Collected data
• • • • •
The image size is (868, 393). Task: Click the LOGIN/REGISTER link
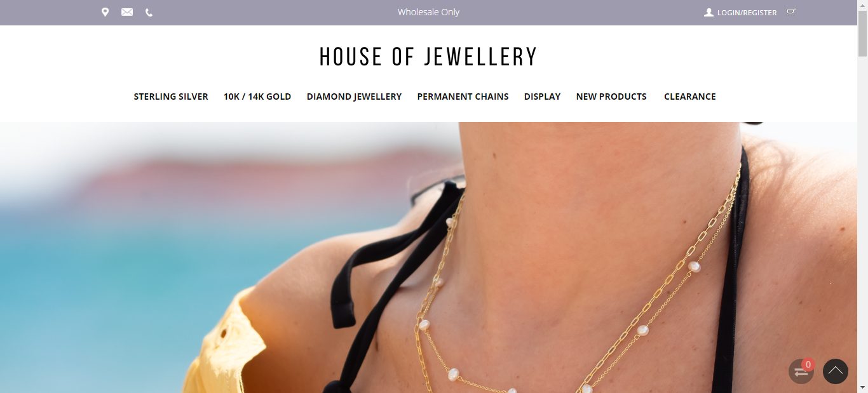click(x=747, y=13)
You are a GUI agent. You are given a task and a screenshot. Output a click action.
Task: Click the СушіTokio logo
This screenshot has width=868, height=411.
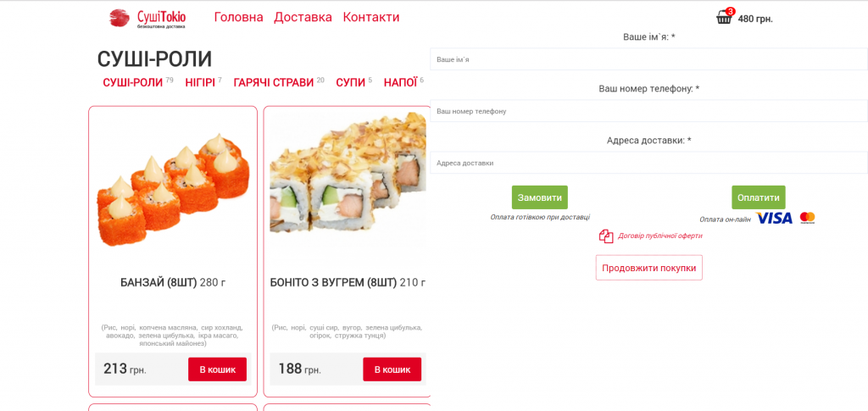[x=147, y=19]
• • • • •
* **Work task**:
Set down every record above exactly as it stands, but skip the pictures.

* **Worked solution**:
The image size is (868, 393). Task: Click the LOGIN/REGISTER link
click(x=747, y=13)
You are a GUI agent. You are given a task and a screenshot. Output a click action.
Task: Click the СушіTokio logo
This screenshot has width=868, height=411.
[x=147, y=19]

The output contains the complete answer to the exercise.